Action item: Repeat the records below in their entirety, exactly.

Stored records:
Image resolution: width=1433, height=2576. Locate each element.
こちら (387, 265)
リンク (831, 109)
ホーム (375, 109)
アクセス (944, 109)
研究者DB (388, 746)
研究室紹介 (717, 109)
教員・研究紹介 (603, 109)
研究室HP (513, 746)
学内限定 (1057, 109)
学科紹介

Task response:
Image resolution: width=1433, height=2576. Locate each element.
こちら (387, 265)
リンク (831, 109)
ホーム (375, 109)
アクセス (944, 109)
研究者DB (388, 746)
研究室紹介 (717, 109)
教員・研究紹介 (603, 109)
研究室HP (513, 746)
学内限定 (1057, 109)
学科紹介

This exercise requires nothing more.